Re: [Bash-completion-devel] [RFC] Completions location

2009-09-22 Thread Ville Skyttä
On Tuesday 22 September 2009, Elan Ruusamäe wrote:
 On Monday 21 September 2009 22:36:18 Guillaume Rousse wrote:
  Ville Skyttä a écrit :
   http://cvs.fedoraproject.org/viewvc/rpms/bash-completion/devel/bash-
   completion.spec?revision=1.42view=markup
 
  Interesting.
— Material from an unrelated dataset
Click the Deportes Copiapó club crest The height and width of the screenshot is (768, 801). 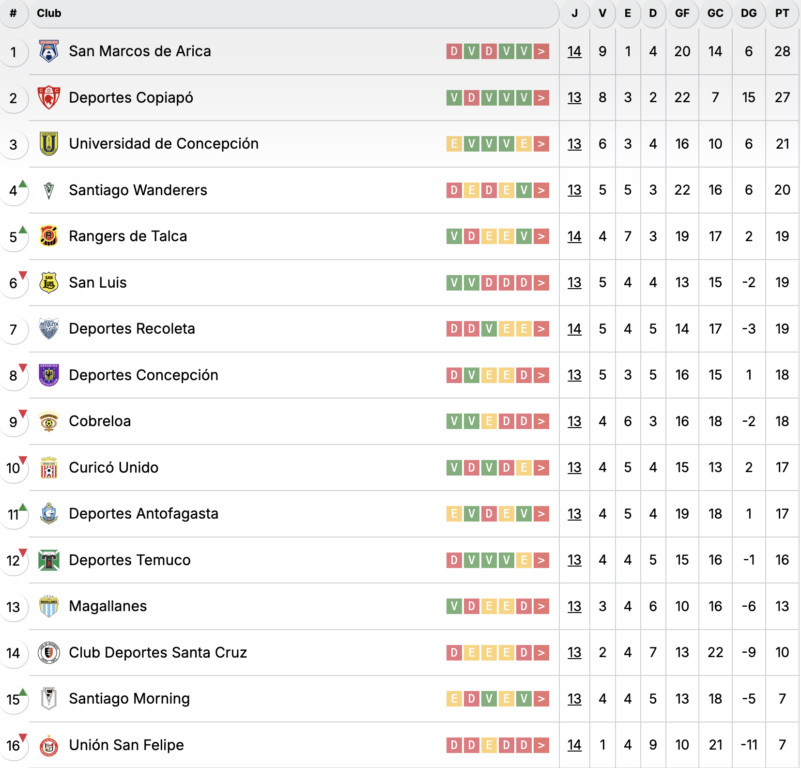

Maybe a bit of lua scripting could help also here.
 
 same (similar) approach already in pld linux package, from which the thread
 started:
 
 http://cvs.pld-linux.org/cgi-bin/cvsweb.cgi/packages/bash-completion/bash-c
 ompletion.spec?rev=1.153;content-type=text/x-cvsweb-markup

Ah yes, I had forgotten about that approach - I used practically that one some 
4 years ago in Fedora but later reverted to the slightly clumsier approach 
currently employed in order to make the package buildable with older rpm 
versions in RHEL with which I couldn't get %bashcomp_trigger macro definition 
to work.  Glad to see others found use for it, and I should probably see if I 
could revert back to it these days again.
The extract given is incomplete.